• **ACTIVITY**
Only the lines from the one with "Task: Open 企业知识库 in the sidebar" to the end of the data, both ends included, should be output, exactly as they stand and without pictures.

• **LISTED RECORDS**
-=-=-

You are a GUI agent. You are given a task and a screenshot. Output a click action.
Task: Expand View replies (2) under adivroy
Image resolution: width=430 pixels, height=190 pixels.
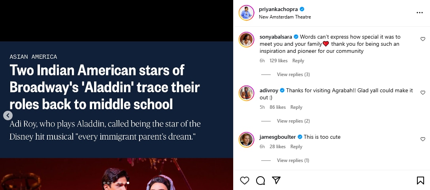click(x=293, y=121)

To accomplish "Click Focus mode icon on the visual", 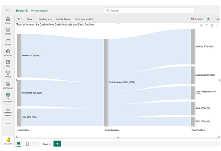I will pos(212,25).
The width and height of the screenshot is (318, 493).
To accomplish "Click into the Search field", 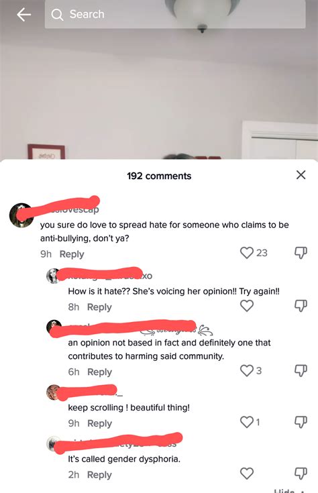I will pyautogui.click(x=175, y=15).
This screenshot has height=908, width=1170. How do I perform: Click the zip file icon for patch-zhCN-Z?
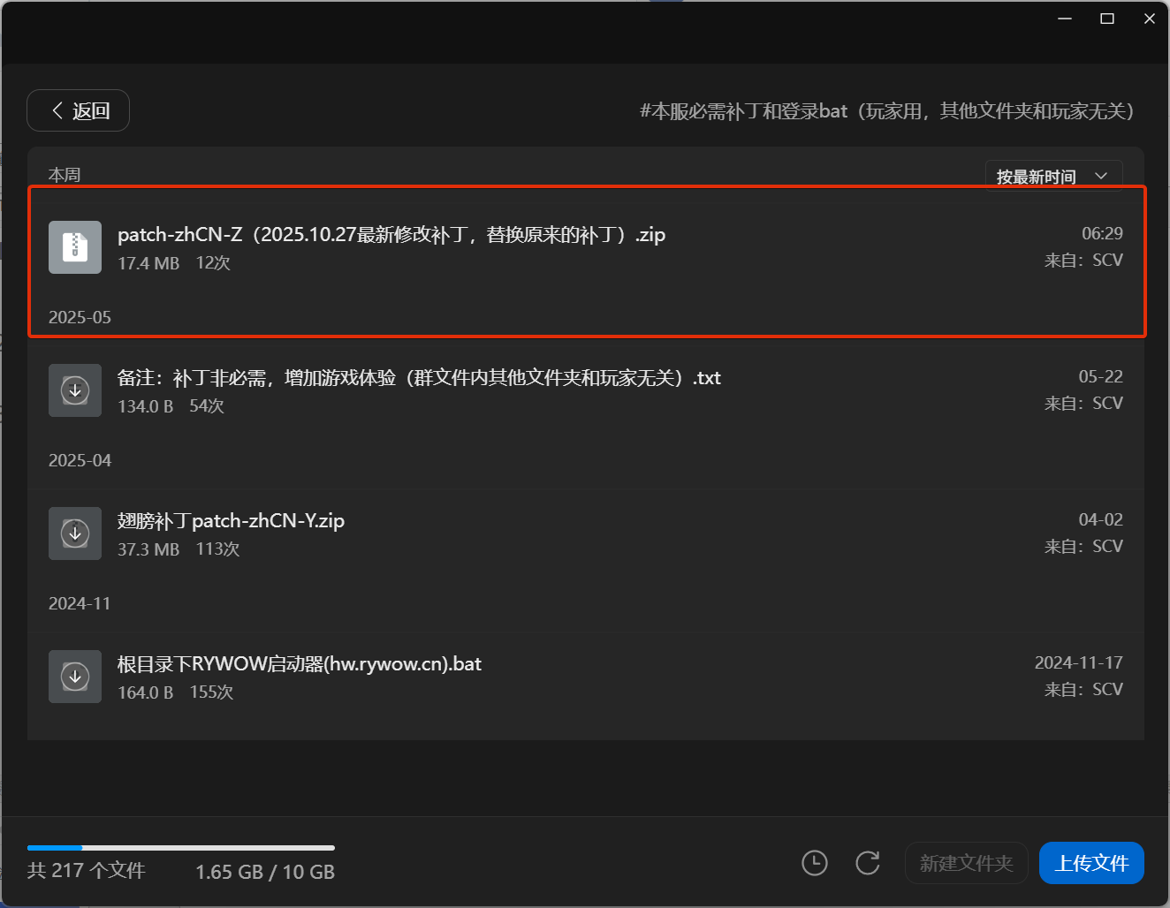pos(75,247)
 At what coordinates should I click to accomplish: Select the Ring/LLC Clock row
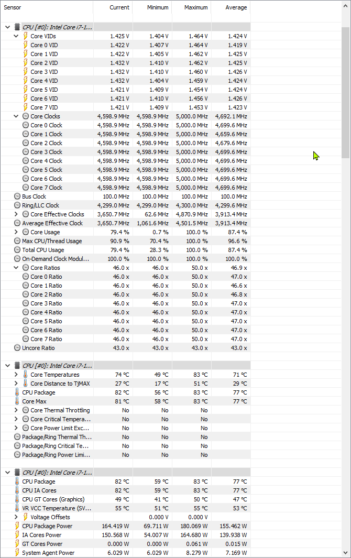point(41,205)
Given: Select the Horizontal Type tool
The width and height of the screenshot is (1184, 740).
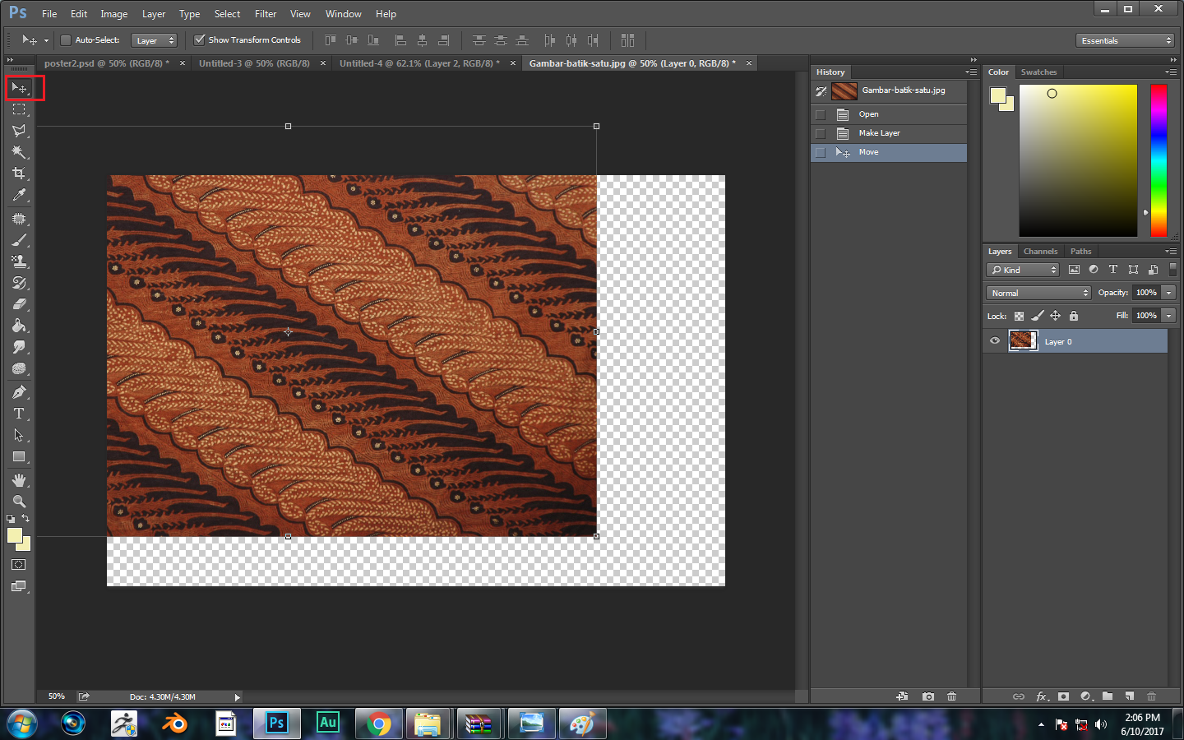Looking at the screenshot, I should (x=18, y=414).
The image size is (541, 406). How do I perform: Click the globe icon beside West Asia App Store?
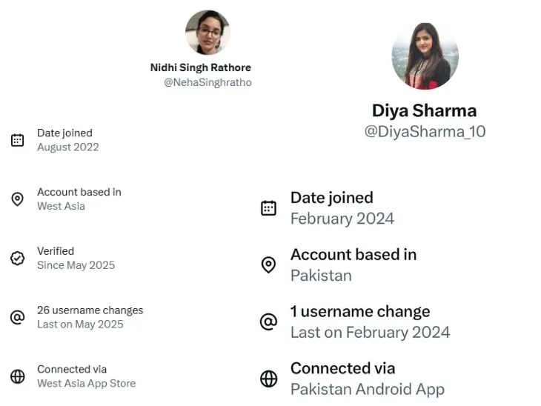[x=18, y=376]
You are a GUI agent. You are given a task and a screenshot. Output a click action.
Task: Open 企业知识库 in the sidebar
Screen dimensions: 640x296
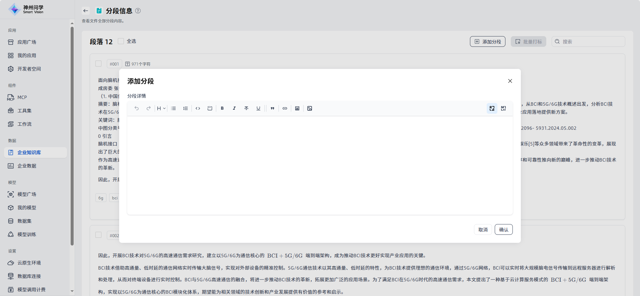[x=29, y=153]
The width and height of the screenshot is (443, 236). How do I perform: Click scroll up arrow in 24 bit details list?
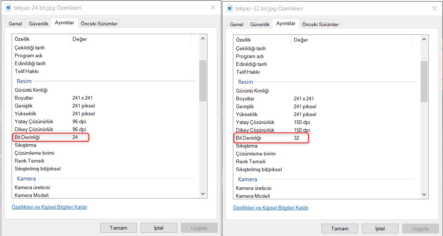click(203, 39)
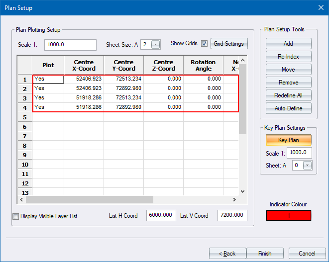Click the table's vertical scrollbar down arrow
The image size is (329, 262).
(x=243, y=191)
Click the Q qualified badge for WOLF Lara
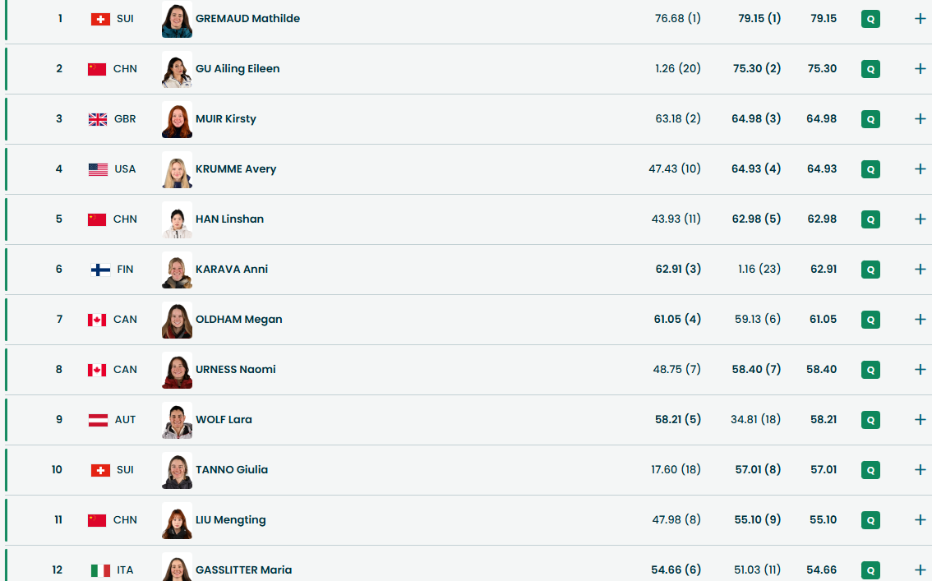 pyautogui.click(x=870, y=420)
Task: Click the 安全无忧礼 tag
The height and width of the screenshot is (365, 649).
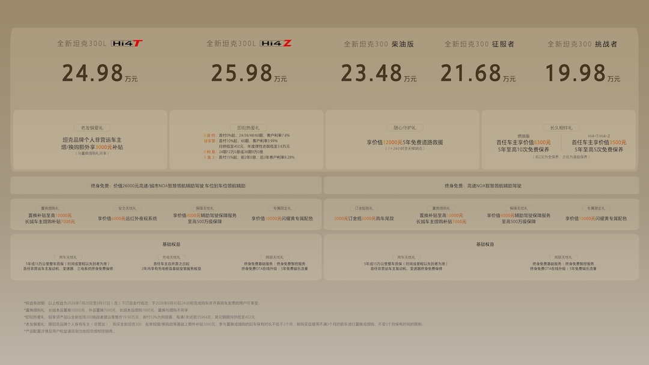Action: click(x=127, y=208)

-=-=-

• **ANSWER SPACE**
Task: Open 企业知识库 in the sidebar
Screen dimensions: 640x296
[x=29, y=153]
The width and height of the screenshot is (443, 236). How do I perform: Click scroll up arrow in 24 bit details list?
click(203, 39)
Click the table's vertical scrollbar down arrow
The image size is (329, 262).
(x=243, y=191)
Click the Q qualified badge for WOLF Lara
 pyautogui.click(x=870, y=420)
Task: Click the 安全无忧礼 tag
The height and width of the screenshot is (365, 649).
Action: click(x=127, y=208)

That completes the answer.